If your EX texts you saying “I miss you” that means that the other person they tried to replace you with failed
Did your ex dump you in order to start seeing someone else only to come crawling back after it did not work out? If this has happened to you then think twice before taking your ex back.
Allowing him (or her) to learn that they could walk out for another opportunity then come back when it doesn’t work out is a very bad thing. What happens is that you become a doormat. Your ex learns that they can come and go and that you will always take them back and forgive them. If it happens one time it will happen again, and maybe even repeatedly.
Don’t take an ex back with open arms
Never take an ex back with open arms. If you do and they leave again it can lead to a cyclical on and off relationship where you are the one getting string along and ultimately hurt. Do not underestimate the truth of their actions. They had no problem leaving you for a better looking opportunity.
They were willing to callously cross you out of their life to take a chance on someone new. They were throwing their hat in with the new man or woman. Seeing as most relationships do not work out, their new relationship may not last. That however does not mean that they really miss you all that much. If they really cared they would not have left you high and dry. But leave they did. Just because it didn’t work out doesn’t mean some epic thing like you and he (or she) are meant to be. All it means is that they moved on with someone new and had no problem hurting you in order to do so. That certainly is not an act of love.
In the grand scheme of things, it means they dumped you in favor of someone else and things did not work as planned in their new relationship. This has nothing to do with you. Their text saying they miss you doesn’t mean all that much. They may be wallowing in their own self pity and in seek of an ego boost or maybe even a little shag. Don’t give in to them. They dumped you unceremoniously and should not be welcomed back with open arms.
Don’t take an ex back unless the ex is genuine
If you are considering taking an ex back after such a totally rotten move on their parts, you need a plan. First of all, a measly poor text saying they miss you is just an opener and a weak one at that. If they really cared, they would pick up the phone and call you. If you love this person you can respond but respond only, don’t jump back into a reunion. And definitely don’t discuss your relationship on text message.
The last thing you want to do is to miss your ex so badly that you just fall into the sack with them the first chance you get when they rear their ugly heads into your life once again. This is a fatal mistake. It will solve nothing and it will perpetuate your status as fallback girl/backup guy and doormat.
I think you can tell when an ex is coming from a genuine place. If they are genuine they will quickly move from text, to phone call and getting together. They will let you know in no uncertain terms that they miss you and that they want to make things work and try again. These are the minimum requirements. Never take an ex back unless they are coming from a genuine place and are interested in making the effort to make an exclusive relationship with you work.

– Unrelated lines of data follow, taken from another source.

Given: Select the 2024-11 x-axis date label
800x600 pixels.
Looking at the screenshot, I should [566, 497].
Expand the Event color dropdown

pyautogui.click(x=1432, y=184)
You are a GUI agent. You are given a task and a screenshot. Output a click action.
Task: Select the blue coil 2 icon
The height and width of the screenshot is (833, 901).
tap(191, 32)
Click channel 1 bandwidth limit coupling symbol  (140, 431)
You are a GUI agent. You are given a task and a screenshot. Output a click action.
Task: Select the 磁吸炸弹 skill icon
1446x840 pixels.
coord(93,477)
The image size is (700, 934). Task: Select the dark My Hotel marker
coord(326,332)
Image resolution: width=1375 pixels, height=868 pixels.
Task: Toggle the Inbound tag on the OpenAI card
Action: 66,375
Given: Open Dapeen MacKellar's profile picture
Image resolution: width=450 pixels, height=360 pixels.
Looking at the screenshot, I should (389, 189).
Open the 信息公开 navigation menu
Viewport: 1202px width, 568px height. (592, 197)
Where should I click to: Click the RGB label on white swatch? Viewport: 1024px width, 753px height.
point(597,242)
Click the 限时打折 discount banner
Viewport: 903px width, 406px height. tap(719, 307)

If your ex really wants to try again they will be more than willing to hash through what went wrong and to go about setting some new guidelines that will help create a fresh start. Barring a genuine effort, getting back with a ex is a bad idea. If no discussion or plan is made, you will likely be assuming a booty call girl position with nothing solved. They will use you until your next replacement comes along. If they aren’t genuine, you are wasting your time talking to or talking about getting back with them.
The only way you should get back is with new and clear boundaries
If it didn’t work before it won’t work again, especially if neither of you changes. Even it you do change, you both may slide back into bad patterns of behavior so there is a chance it will go good for a while then back slide into the same pit of problems. This is why you must be committed to changing.
If you take an ex back you should not be tolerant of boundary crossing. Blown off dates, cancelled plans, no call backs, silent treatment and disappearance acts are all big no-no’s and signs that the commitment is not there on their end. Make an ex jump through some hoops and re-establish trust with you in order to move forward. That means holding off on physical involvement until your ex is acting trustworthy again.
If its not going to be a relationship, its not worth going back to
Never get back with an ex whose primary interest is in sex. If this person can’t go in the light of day with you, talk about real life with you, spend daylight time doing things together from fun dates to running errands, and bring you around his or her friends and family, then steer clear.
An I miss you text is nice, but its just the beginning. Just because they texted you in a lonely minute doesn’t mean much if anything. After-all, they decided to ditch you and take their chances elsewhere which is a much louder statement than a text. They thought the wild west was a better frontier to explore than you were. They rejectied you in a radical way. So before you jump for joy over an I miss you text, realize it is a long way from something that should inspire you to take another chance with your heart.
Use that I miss you text as an opportunity to explore whether you would be willing to try again with this person. Don’t jump back in too quickly or without taking plenty of time to explore how getting back together would go. If their effort is not sincere, genuine and real, then its not really worth your time.
If they start with a text and try to work back into an intimate relation with little or no discussion, it is a no-go. Don’t even go there with an ex who stabbed you in the back. If on the other hand, they start with a text then continue by telling you that they genuinely love you, miss you and want to try again, and follow through with those words with their actions, then consider giving the relationship another chance. Go slowly and make sure they act like a boyfriend (or girlfriend). You don’t need to be used as a rebound or fallback for anyone, especially if that anyone has repeatedly back-stabbed you in the past.